_About this task_. When you reach the line containing "Task: Activate the magnet snapping tool" in the entries below, start writing out each line exactly, and stop after the line containing "Click the chart title GC Causes (Total Time)".

_Stored data_.
━━━━━━━━━━
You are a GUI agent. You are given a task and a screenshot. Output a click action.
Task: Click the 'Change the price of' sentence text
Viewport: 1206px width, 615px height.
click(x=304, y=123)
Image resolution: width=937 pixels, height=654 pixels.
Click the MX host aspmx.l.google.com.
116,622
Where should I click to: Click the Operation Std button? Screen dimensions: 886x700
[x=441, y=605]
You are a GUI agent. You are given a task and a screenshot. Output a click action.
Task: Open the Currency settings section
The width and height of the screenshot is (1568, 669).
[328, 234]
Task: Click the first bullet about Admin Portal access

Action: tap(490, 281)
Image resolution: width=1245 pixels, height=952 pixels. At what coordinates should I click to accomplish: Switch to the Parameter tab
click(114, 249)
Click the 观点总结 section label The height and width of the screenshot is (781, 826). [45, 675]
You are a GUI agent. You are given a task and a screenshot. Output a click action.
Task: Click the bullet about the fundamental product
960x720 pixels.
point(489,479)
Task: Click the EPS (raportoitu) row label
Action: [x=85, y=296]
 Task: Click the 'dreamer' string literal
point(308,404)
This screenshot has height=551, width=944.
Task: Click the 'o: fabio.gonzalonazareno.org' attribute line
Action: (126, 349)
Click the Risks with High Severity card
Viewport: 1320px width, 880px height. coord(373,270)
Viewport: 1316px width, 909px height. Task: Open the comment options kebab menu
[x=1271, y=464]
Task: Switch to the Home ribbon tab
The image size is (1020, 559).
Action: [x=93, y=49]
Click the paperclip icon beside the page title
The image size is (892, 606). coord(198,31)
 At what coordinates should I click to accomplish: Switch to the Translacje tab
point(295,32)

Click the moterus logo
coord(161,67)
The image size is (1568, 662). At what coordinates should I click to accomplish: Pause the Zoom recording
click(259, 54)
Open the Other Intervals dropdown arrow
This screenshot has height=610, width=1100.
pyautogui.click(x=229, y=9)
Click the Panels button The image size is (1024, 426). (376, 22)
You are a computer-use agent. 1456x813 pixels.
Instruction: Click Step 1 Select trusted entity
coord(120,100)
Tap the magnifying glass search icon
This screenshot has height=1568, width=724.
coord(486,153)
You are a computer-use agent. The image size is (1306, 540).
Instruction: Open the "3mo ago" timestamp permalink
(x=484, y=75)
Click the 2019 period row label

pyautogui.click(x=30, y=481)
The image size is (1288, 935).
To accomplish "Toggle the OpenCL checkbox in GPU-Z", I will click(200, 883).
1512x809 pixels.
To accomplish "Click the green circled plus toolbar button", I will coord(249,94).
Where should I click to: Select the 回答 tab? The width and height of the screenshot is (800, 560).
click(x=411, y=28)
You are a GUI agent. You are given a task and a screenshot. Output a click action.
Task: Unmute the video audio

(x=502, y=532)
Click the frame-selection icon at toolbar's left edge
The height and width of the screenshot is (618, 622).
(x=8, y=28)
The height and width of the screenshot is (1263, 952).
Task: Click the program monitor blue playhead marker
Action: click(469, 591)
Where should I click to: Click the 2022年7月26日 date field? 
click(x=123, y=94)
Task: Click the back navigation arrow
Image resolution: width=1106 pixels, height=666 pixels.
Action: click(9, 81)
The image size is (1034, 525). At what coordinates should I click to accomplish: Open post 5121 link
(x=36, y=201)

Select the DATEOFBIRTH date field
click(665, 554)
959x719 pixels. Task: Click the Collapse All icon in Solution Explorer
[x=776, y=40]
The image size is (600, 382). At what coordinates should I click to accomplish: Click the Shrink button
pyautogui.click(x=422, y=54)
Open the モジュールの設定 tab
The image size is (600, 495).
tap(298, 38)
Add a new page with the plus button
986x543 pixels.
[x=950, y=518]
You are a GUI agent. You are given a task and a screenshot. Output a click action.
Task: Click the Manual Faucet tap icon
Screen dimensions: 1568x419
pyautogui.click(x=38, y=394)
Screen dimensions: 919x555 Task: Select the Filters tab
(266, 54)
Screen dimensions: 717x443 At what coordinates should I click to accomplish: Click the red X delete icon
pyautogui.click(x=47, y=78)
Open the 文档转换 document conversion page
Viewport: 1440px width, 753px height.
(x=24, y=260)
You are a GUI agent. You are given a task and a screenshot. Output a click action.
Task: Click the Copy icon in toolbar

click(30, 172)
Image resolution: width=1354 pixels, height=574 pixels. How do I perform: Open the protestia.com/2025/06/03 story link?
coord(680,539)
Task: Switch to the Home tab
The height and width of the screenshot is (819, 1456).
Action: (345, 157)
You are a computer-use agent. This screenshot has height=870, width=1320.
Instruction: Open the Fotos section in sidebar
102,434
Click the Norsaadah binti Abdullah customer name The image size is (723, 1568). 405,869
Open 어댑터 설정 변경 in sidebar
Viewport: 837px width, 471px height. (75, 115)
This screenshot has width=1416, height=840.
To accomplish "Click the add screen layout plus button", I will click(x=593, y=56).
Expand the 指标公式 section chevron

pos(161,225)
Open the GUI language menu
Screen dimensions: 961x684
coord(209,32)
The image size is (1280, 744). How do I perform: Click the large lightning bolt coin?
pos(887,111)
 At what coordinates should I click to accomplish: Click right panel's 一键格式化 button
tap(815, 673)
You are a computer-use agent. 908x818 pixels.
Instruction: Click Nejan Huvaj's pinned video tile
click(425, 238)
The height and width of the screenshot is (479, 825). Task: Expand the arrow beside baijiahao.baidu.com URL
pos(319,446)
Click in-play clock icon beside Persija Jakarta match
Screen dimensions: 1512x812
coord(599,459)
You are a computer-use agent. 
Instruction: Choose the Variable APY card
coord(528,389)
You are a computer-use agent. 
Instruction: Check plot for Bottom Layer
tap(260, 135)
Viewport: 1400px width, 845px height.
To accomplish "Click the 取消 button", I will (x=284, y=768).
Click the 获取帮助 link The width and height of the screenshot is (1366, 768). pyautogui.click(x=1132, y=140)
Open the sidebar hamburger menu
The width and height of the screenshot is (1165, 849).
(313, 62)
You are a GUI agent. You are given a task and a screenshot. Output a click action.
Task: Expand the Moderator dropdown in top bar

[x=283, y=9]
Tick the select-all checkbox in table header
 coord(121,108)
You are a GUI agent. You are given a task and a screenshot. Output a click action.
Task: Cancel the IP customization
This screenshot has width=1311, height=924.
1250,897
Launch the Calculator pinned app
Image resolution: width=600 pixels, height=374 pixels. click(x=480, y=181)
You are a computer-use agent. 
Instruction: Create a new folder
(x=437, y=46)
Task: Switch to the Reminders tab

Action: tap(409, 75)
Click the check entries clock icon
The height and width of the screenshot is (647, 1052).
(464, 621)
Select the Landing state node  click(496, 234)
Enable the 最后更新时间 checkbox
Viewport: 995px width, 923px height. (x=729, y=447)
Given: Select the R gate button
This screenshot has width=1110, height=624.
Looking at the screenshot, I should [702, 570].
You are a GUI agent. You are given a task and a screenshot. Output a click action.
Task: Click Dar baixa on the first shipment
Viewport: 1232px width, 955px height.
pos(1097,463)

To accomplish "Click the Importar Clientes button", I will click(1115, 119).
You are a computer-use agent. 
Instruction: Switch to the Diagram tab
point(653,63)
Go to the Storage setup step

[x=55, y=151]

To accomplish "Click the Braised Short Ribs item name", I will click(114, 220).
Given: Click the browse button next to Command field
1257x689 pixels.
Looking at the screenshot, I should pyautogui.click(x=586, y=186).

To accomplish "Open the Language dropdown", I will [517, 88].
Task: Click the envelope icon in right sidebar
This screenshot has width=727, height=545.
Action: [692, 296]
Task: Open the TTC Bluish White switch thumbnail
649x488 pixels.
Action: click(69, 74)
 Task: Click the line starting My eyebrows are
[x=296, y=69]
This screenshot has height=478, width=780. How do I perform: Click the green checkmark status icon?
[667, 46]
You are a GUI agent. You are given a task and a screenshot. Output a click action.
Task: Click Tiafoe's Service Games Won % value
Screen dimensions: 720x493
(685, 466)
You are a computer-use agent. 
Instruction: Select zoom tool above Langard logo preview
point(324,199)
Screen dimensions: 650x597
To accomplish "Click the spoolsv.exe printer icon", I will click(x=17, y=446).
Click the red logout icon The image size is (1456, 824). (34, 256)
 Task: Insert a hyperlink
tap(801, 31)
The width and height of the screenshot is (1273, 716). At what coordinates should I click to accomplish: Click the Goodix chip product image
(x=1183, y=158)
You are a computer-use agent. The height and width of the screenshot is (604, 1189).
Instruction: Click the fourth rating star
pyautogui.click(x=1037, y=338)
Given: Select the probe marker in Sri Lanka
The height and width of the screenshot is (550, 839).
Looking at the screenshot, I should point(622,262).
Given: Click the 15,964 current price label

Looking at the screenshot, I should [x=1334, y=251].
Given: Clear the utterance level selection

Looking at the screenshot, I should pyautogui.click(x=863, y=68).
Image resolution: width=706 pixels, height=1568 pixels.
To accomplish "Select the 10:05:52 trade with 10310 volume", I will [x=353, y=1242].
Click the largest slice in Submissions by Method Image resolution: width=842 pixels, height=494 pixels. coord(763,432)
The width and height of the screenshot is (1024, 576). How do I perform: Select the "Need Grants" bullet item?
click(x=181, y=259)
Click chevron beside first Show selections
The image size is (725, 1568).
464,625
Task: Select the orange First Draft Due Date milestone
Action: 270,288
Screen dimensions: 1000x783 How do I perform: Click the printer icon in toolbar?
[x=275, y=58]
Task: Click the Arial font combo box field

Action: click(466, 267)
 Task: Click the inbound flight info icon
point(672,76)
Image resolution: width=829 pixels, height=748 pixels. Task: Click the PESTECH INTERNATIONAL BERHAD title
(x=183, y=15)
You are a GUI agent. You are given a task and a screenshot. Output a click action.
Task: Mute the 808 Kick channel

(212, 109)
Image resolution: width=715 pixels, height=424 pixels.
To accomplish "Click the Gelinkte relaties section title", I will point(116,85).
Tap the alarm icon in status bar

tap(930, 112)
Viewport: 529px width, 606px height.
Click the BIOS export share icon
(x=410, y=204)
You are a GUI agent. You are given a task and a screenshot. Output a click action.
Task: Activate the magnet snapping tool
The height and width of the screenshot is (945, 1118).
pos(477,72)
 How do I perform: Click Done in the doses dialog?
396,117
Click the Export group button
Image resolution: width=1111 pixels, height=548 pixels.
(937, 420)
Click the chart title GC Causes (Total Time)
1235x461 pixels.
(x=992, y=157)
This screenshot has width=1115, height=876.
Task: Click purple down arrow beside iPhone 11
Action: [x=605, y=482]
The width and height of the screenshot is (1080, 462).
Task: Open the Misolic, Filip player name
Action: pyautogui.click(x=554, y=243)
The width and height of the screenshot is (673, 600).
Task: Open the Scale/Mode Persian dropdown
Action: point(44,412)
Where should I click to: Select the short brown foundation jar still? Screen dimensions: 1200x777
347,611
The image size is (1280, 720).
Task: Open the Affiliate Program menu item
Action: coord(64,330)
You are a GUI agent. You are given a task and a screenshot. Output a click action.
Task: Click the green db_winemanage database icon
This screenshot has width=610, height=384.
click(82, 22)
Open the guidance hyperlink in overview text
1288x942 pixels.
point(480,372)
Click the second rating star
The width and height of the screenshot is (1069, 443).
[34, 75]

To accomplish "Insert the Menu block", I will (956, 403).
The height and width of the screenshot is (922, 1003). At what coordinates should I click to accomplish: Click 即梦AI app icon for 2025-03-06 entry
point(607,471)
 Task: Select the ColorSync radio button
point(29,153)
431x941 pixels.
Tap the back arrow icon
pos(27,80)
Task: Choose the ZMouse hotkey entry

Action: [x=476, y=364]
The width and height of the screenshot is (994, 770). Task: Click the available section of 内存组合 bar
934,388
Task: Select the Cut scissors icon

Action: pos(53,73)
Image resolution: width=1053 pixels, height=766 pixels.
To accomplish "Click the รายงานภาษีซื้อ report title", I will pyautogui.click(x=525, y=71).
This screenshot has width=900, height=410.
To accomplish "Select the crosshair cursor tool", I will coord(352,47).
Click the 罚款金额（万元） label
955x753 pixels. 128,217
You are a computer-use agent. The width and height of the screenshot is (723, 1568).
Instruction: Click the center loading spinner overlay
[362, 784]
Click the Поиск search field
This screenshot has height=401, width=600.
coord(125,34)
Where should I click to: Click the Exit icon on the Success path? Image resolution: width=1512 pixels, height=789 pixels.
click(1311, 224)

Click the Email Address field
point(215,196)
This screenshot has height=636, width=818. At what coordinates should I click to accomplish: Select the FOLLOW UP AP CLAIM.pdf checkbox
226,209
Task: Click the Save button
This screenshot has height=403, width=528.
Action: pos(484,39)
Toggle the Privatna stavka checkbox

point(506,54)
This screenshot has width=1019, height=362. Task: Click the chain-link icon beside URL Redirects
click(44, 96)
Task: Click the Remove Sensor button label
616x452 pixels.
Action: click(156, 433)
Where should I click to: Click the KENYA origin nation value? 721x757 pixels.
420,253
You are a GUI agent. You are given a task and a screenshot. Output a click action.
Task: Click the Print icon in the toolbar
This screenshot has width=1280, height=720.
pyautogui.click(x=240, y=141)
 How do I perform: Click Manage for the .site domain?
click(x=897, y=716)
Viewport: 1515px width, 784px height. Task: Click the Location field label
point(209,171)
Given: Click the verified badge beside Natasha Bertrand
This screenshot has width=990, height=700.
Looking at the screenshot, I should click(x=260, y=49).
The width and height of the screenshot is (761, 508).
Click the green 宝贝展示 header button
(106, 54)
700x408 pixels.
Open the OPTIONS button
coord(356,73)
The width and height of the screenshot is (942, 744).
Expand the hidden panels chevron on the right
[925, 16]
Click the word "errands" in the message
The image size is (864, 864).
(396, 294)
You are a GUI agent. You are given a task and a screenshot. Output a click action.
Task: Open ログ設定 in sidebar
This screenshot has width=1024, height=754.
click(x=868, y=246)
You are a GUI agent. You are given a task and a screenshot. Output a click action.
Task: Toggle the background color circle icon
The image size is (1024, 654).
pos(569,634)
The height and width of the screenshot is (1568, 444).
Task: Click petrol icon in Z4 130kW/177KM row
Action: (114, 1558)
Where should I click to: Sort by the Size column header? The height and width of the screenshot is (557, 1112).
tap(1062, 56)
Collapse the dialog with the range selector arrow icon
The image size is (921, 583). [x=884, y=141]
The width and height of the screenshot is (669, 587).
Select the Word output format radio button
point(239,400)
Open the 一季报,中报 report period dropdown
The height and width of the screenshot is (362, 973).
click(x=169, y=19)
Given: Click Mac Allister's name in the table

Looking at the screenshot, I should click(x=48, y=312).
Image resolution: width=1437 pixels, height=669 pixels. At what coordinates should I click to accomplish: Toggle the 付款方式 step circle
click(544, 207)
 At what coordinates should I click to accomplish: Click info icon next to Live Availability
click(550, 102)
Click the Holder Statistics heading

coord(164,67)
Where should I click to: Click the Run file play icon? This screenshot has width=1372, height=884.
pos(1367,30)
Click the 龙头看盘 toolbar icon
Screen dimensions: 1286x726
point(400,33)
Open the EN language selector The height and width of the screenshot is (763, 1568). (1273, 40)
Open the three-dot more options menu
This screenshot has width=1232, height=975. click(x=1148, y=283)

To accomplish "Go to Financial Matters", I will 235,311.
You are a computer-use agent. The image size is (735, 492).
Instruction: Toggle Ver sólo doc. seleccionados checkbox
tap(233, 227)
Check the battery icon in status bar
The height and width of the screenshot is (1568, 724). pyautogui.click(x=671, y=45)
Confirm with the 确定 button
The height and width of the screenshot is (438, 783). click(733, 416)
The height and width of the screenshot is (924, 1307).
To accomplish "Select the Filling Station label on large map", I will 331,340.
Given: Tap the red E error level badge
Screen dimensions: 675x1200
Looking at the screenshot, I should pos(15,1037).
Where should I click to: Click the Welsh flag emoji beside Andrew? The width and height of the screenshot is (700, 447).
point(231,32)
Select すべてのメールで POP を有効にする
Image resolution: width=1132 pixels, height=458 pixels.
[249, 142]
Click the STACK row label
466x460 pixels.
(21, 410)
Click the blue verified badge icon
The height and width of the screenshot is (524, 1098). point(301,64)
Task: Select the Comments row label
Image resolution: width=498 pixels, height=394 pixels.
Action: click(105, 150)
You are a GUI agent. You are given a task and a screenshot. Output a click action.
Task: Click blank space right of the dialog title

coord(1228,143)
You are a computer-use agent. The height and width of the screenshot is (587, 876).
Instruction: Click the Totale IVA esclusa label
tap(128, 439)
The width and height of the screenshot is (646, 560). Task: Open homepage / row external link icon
━━━━━━━━━━
_Solution_.
Task: Activate the magnet snapping tool
The height and width of the screenshot is (945, 1118).
pos(477,72)
 How do I perform: Click Done in the doses dialog?
396,117
Click the Export group button
Image resolution: width=1111 pixels, height=548 pixels.
(937, 420)
Click the chart title GC Causes (Total Time)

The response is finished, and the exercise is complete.